Pour mettre fin à la corruption, nous pensons qu’il est nécessaire d’évoluer vers un autre modèle : faire de la politique ne peut pas être un moyen de s’enrichir personnellement. C’est pourquoi les politiciens devraient gagner autant qu’un directeur d’établissement d’enseignement ; s’ils décident de ce qui est public, ils doivent utiliser ce qui est public par la loi, il faut arrêter de se faire soigner dans des cliniques privées et d’envoyer ses enfants dans des écoles privées, et la révocation du mandat doit être un élément fondamental.

Vaincre l’extrême droite, avec l’aide de la justice corrompue ?
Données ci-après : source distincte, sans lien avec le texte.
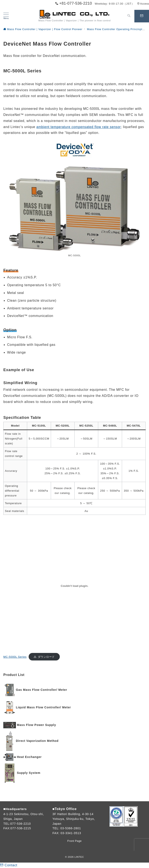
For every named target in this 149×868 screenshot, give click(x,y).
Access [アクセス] (143, 4)
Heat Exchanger (29, 757)
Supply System (29, 773)
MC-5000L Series (15, 657)
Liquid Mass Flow (30, 707)
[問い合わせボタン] (142, 16)
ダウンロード (46, 657)
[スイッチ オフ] (129, 16)
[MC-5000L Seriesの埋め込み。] (74, 586)
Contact (9, 865)
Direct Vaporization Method (37, 741)
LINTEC (79, 857)
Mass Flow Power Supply (36, 725)
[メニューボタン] (6, 16)
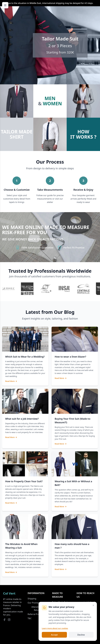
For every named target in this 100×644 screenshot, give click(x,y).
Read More (11, 381)
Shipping (32, 598)
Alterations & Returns (38, 608)
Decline (81, 635)
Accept (54, 635)
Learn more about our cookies (55, 628)
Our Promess (34, 603)
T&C (30, 618)
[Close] (93, 605)
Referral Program (36, 614)
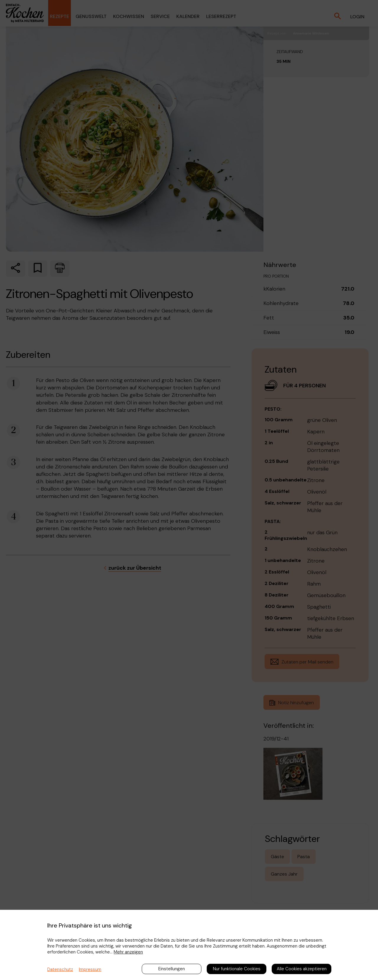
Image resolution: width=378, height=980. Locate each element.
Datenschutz (60, 969)
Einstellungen (172, 969)
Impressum (90, 969)
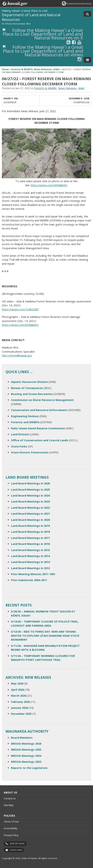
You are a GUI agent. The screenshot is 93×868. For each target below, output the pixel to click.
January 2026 (20, 708)
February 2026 (20, 702)
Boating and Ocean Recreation (32, 394)
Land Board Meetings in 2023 (30, 501)
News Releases (43, 69)
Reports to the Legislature (29, 768)
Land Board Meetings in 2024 (30, 495)
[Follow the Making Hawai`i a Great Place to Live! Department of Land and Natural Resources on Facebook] (74, 42)
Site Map (8, 805)
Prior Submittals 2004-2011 (29, 580)
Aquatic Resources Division (29, 382)
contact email (16, 850)
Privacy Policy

Enfin, nous savons que vaincre l’extrême droite est plus complexe qu’une peine par le biais de cette justice qui libère les violents, poursuit les migrants et condamne les travailleurs qui exercent leur droit de se syndiquer ou de manifester. Le caractère de classe de cette justice ne changera que lorsque les travailleurs, notre classe, par le biais du pouvoir politique, transformeront ce système et, avec lui, toutes les institutions. Mais pour cette tâche, l’organisation est essentielle. Construisons-la dans les rues, sur nos lieux de travail, dans les facultés. Parce que le monde doit être gouverné par ceux qui le font fonctionner.